One of the most significant benefits of using Roth IRAs is tied in with income taxes; comprehension of how your Roth IRA will affect your tax return is critical.
Are Roth IRA Contributions Taxed?
Roth IRA contributions are not taxed at the time you contribute the funds to your Roth IRA. However, your contributions come from post-tax income. You pay taxes on your income today, but not in the future.
Roth IRA Tax Break
Roth IRAs do not receive a tax break that pre-tax retirement accounts such as Traditional IRAs and 401k plans receive. Pre-tax retirement accounts are funded with income that has not been taxed. These plans avoid paying tax today, but must pay income tax when he funds are withdrawn in retirement.
Despite the lack of a tax break today a Roth IRA may end up being a great investment vehicle to minimize your taxes over a long period of time. The further out your retirement date the greater chance personal income tax rates will increase. If you lock in paying a certain rate today and your personal tax rate is higher at retirement then using a Roth IRA will have saved you money.
With or without a tax break another benefit of using a Roth IRA over pre-tax investment vehicles like Traditional IRAs is you can withdraw your contributions (not earnings) at any point without paying taxes or fees.
Are Roth IRA Withdrawals Taxed?
Whether or not your withdrawal from a Roth IRA is taxes depends on a few factors. First, the funds must have been in the Roth IRA for at least five years before they can be withdrawn. Additional factors include:
- When the withdrawal was made
- Whether the withdrawal was from contributions alone or if it included earnings
- What purpose the withdrawal was made for
Withdrawals made after age 59 and 1/2 are normal retirement withdrawals and are not taxed. You paid tax on that income when you first contributed to the Roth IRA.
If the withdrawal is made before age 59 and 1/2 and is only up to the amount that has been contributed to the Roth IRA then no income tax is charged. Withdrawals of contributions are tax-free.

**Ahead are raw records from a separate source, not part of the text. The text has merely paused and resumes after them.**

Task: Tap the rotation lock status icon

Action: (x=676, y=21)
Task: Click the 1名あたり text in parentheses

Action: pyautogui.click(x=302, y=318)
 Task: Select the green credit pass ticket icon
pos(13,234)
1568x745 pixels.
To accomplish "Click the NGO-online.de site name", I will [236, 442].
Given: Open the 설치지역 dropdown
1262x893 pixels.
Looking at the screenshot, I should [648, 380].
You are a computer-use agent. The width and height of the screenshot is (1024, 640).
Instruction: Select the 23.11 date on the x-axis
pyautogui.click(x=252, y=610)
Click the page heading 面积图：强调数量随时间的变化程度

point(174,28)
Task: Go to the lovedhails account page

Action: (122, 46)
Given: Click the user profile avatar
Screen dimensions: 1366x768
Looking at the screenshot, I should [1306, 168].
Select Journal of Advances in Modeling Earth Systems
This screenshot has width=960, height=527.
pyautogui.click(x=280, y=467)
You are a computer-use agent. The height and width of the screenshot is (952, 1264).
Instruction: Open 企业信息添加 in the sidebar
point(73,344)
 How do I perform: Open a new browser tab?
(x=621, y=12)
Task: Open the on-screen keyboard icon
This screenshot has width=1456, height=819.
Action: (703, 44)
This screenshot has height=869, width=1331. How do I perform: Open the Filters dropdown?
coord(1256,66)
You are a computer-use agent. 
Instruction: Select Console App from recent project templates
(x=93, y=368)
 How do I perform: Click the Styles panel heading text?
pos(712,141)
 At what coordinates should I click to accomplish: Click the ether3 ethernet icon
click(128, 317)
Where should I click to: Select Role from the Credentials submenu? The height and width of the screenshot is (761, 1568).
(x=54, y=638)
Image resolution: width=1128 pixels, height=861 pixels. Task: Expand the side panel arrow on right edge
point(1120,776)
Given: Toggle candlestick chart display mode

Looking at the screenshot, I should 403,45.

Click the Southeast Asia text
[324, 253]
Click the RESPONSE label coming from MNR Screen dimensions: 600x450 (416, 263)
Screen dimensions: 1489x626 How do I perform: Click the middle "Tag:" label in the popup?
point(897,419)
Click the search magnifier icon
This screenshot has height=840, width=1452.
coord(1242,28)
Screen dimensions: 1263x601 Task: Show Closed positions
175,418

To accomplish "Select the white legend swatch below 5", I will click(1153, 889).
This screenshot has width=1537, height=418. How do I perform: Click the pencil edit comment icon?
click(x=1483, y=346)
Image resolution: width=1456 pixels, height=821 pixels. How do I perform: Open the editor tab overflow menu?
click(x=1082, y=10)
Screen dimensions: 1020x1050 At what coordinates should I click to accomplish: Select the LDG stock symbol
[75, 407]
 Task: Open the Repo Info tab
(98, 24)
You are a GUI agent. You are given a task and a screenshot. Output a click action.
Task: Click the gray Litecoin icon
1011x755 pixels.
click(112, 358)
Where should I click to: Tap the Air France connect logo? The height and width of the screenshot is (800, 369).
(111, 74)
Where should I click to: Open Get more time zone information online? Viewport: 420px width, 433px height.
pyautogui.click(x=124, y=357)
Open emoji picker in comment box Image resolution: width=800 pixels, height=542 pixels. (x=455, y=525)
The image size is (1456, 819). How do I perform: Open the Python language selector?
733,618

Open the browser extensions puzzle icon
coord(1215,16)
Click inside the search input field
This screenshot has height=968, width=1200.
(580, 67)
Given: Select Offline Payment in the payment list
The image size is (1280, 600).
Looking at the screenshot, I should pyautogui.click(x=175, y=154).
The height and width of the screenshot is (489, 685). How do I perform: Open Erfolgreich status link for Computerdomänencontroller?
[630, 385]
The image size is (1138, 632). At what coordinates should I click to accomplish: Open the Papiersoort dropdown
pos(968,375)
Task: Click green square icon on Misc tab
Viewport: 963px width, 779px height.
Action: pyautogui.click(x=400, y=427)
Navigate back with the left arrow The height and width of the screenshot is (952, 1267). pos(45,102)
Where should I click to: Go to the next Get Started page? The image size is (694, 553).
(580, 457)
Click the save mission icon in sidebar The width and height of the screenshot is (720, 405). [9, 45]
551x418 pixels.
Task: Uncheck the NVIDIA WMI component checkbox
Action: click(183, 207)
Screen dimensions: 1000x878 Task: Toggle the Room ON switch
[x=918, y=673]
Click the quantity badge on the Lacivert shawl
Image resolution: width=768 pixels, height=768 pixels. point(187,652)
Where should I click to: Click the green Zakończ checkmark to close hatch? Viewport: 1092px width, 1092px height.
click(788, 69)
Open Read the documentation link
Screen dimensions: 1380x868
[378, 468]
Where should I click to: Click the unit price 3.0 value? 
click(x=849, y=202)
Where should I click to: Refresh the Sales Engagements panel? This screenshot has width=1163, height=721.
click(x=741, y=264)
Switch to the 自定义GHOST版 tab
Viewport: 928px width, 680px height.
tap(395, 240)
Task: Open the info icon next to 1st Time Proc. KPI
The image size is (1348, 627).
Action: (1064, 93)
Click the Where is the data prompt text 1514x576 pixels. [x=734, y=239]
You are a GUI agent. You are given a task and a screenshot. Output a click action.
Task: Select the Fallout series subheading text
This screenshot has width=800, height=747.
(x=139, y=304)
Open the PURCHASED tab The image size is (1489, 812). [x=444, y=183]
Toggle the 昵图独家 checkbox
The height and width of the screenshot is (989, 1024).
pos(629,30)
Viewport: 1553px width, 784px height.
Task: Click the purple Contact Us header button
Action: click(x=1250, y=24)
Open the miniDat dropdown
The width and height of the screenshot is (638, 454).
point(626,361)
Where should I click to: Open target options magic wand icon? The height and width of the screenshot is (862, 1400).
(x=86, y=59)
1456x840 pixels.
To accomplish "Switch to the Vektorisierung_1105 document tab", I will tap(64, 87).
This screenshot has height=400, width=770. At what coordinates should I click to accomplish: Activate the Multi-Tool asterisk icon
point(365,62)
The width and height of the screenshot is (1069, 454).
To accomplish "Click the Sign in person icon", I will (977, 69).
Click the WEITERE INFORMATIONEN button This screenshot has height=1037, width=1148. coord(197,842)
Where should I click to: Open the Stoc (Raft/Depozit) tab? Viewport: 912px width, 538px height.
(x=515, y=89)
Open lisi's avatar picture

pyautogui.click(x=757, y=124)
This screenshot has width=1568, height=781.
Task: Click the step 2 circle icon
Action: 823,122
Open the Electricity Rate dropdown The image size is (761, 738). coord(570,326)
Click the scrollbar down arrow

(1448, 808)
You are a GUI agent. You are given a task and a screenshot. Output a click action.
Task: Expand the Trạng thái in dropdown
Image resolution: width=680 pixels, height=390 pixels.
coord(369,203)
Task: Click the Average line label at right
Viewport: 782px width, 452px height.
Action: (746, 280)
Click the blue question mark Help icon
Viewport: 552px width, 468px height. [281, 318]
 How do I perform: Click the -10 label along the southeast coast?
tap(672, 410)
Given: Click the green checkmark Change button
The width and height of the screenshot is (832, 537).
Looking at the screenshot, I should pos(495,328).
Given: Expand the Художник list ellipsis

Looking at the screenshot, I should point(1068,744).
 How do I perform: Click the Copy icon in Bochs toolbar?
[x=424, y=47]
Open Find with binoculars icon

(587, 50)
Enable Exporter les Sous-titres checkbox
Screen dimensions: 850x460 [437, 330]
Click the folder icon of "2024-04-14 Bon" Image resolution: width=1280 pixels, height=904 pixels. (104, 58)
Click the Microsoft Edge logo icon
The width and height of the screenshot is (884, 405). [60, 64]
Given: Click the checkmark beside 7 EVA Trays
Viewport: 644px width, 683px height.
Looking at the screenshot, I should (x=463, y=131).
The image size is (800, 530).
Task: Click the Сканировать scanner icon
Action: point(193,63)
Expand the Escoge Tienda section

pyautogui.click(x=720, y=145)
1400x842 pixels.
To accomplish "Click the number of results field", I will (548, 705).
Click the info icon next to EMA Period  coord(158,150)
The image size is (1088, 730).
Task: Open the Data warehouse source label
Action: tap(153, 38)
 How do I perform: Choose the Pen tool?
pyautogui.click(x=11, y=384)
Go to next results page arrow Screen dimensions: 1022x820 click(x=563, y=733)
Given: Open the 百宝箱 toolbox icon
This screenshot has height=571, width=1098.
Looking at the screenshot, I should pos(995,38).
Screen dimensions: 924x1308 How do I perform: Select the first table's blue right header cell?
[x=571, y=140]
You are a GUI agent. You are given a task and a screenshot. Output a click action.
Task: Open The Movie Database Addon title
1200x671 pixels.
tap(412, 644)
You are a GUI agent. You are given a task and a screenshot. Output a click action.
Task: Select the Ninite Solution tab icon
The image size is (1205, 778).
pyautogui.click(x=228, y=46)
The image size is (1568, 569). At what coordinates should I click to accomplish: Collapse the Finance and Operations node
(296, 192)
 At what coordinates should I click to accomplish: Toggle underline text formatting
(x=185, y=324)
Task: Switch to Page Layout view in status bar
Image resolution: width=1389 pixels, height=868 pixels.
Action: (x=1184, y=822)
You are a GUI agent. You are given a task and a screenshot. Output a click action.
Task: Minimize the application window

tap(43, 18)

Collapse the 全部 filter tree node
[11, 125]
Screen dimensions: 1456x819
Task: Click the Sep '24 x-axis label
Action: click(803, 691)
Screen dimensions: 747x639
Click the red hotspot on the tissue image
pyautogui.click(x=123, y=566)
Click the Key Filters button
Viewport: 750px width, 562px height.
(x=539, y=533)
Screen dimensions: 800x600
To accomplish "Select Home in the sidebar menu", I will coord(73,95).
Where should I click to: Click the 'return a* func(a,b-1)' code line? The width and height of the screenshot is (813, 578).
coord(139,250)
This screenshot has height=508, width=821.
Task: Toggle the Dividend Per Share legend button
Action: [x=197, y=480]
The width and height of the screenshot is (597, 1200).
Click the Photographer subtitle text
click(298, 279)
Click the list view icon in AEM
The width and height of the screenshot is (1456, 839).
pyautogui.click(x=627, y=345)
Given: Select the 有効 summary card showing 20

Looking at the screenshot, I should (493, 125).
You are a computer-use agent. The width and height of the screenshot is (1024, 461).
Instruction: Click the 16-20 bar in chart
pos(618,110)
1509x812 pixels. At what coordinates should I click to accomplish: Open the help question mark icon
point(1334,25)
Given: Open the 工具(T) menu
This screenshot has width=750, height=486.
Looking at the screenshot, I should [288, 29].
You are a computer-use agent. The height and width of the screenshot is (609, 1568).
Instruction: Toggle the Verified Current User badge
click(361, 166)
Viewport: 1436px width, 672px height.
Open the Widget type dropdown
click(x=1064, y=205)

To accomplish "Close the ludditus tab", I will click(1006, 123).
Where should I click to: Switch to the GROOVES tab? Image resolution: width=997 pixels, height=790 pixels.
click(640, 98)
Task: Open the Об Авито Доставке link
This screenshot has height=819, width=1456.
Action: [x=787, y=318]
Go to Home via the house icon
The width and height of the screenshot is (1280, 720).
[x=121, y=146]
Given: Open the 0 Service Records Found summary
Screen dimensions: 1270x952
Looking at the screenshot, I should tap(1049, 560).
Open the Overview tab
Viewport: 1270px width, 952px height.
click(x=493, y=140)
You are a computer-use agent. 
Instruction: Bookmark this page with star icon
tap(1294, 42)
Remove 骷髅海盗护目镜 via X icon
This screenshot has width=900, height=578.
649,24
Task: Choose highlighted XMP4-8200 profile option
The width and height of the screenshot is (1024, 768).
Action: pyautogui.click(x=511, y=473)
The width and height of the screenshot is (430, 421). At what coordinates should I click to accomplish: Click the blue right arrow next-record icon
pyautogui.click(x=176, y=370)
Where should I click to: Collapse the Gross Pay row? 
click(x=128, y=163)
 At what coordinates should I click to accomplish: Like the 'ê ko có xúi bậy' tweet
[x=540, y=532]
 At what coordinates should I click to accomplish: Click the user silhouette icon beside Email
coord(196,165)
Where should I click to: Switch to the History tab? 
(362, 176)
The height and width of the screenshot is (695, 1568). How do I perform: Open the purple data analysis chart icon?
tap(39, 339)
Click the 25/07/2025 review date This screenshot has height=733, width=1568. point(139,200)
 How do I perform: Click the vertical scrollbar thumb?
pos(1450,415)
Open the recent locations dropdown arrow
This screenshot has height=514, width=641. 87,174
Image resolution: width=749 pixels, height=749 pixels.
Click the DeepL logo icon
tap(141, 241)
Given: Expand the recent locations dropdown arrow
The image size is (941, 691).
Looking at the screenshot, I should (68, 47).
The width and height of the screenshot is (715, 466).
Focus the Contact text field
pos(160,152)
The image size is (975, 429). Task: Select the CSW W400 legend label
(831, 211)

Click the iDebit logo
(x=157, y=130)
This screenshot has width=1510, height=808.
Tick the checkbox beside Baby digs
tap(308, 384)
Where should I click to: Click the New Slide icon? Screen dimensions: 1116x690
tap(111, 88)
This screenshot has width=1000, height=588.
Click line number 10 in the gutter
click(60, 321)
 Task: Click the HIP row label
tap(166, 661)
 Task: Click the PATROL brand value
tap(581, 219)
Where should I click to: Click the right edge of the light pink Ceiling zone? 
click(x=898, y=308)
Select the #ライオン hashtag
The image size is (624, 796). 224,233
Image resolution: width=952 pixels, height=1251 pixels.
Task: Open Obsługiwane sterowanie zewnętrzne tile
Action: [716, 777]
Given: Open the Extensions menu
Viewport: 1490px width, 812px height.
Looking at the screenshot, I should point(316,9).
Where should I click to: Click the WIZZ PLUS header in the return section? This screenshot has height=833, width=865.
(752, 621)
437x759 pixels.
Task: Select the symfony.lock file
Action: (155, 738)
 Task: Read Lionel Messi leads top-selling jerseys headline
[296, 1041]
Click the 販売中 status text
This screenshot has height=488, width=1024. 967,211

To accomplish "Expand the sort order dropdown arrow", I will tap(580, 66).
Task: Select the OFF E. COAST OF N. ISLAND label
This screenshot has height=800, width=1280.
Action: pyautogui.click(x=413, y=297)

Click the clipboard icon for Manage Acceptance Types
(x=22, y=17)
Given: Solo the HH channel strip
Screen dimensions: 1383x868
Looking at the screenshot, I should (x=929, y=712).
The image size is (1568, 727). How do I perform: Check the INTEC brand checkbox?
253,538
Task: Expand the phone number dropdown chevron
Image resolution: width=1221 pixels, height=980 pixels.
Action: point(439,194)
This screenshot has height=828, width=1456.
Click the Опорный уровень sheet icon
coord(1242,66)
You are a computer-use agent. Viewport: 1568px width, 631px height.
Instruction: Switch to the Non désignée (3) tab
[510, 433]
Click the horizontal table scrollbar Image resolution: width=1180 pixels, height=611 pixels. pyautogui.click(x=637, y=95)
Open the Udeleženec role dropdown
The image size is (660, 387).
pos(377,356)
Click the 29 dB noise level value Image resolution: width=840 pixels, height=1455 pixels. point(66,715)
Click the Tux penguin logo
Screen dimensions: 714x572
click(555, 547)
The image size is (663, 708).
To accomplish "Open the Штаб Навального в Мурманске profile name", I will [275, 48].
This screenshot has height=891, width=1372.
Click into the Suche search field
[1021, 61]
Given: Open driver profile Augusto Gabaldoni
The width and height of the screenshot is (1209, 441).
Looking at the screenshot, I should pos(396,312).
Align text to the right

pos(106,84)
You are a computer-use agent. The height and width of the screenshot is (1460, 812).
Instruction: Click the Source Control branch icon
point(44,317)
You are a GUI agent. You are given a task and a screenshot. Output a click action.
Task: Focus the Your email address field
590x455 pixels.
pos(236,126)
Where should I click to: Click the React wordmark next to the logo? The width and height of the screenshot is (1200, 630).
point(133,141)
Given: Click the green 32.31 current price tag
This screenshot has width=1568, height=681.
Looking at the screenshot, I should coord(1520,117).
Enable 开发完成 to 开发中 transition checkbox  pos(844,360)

If the withdrawal was made before age 59 and 1/2 and includes amounts above what you contributed (your investment earnings) then you may have to pay tax. There are certain situations where the IRS will allow you to withdraw without penalty. Funds can be withdrawn for higher education expenses or to buy a home. Certain hardship circumstances such as permanent disability also allow funds to be withdrawn tax and penalty free.